Last year, Kevin Wheldall (Emeritus Professor of Macquarie University) wrote this blogpost, about a report on Reading Recovery’s long-term effectiveness. The author of the report, Jane Hurry, is based at the Institute of Education in London, which Wheldall describes as ‘the British home of Reading Recovery’. The report is published by the Institute for Evidence in Education. Hurry makes broad claims of a similar nature to those above: ‘the programme is known to have impressive effects in the short term’ and ‘substantial gains’ are continued to the end of primary school. Neither of these claims is substantiated by the report.
Wheldall highlights how the headlines in the study did not match the detail and were open to a quite different interpretation, concluding: ‘even the significant differences between the two groups in the Reading Recovery Schools and the non-Reading Recovery school are accompanied by only small effect sizes, all of which are below Hattie’s hinge value of 0.4’. Once again, the substance is different from the marketing.
Is there a pattern here? It seems obvious to me. Is it a conspiracy of some kind? A conspiracy is entirely unnecessary to bring about a favourable slant in a report on a weak set of data. But I do think there may be a convergence of interests here, where research findings of ‘the right sort’ can be presented in one way in the headlines, while the fine print says something rather different. It is all about who writes the reports and who they are aligned with. For example – and this is not an aspersion on character, but a question about sympathies between organisations – a researcher from the Institute for Evidence in Education was seconded to the Education Endowment Foundation last year – a researcher who described himself at the National Literacy Trust conference in January as ‘Reading Recovery trained’. Is there a connection between this and the mismatch of headline and detail in the EEF report? I can only ask the question, but the patterns I have seen suggest that strong links between research groups can lead to some strange outcomes.
The bottom line remains the same: until teachers have sufficient knowledge, skills and concern to evaluate research rigorously, educational researchers will continue to present findings in ways which may well serve converging interests, but perhaps not the unvarnished truth.
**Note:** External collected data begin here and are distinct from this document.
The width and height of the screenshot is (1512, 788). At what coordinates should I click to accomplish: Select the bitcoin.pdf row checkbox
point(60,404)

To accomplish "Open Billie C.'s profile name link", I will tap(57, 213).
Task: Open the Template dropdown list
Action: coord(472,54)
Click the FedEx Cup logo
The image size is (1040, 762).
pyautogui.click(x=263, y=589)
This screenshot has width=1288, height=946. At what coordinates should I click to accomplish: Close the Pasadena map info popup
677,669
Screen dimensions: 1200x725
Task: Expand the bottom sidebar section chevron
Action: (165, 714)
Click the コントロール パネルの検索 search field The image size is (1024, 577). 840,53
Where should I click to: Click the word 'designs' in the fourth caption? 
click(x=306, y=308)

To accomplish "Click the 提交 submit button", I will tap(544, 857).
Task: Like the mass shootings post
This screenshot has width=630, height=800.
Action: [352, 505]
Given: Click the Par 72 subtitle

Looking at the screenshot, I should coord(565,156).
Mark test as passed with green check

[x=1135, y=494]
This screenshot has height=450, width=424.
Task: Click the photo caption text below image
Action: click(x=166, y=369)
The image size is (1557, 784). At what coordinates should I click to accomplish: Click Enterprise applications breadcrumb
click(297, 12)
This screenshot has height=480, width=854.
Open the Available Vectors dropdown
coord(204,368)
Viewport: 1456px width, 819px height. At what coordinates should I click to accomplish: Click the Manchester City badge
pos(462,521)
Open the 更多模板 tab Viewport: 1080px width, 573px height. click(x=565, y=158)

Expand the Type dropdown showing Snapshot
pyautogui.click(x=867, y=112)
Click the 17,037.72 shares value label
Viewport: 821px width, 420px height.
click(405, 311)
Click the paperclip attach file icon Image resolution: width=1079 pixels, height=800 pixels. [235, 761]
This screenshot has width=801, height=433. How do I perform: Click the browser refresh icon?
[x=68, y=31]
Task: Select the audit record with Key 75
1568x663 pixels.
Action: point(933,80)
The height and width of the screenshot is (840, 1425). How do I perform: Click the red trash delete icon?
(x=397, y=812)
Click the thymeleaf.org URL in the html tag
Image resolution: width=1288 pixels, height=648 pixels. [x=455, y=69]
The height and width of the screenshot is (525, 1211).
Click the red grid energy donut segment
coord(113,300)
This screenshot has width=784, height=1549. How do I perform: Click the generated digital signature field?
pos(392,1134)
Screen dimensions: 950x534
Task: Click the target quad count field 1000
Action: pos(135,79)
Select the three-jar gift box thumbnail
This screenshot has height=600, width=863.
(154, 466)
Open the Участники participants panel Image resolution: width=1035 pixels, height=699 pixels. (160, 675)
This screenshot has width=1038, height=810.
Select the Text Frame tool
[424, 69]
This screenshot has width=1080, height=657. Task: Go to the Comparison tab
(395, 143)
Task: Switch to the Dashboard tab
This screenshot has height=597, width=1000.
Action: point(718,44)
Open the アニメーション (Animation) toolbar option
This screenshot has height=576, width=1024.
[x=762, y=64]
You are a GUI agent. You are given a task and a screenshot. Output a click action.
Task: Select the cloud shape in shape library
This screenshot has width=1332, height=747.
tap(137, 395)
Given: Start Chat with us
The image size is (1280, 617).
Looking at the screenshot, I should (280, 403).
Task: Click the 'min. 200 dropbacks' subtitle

*[Yes, that’s correct – Every Child A Reader, a scheme costing many millions of pounds, had as its core intervention Reading Recovery. ECAR was indeed criticized for cost in February 2009, just six months before the IEE report found Reading Recovery’s results ‘positive’. Policy Exchange expressed concern that the government had committed £144 million to a national roll-out of the scheme before any independent evaluations had been completed of the initial trials. Both Policy Exchange, and the independent report eventually published via the DfE in 2011, found that the Reading Recovery element of ECAR did not provide sufficient impact to justify its high ongoing costs. Interestingly, the independent evaluation, most of whose authors were from the National Centre for Social Research, does not contain one effect size measurement. Positive effects on reading are either described in percentage points, (a meaningless measure without information on spread) or assessments of ‘good’ or ‘very good’ by teachers.]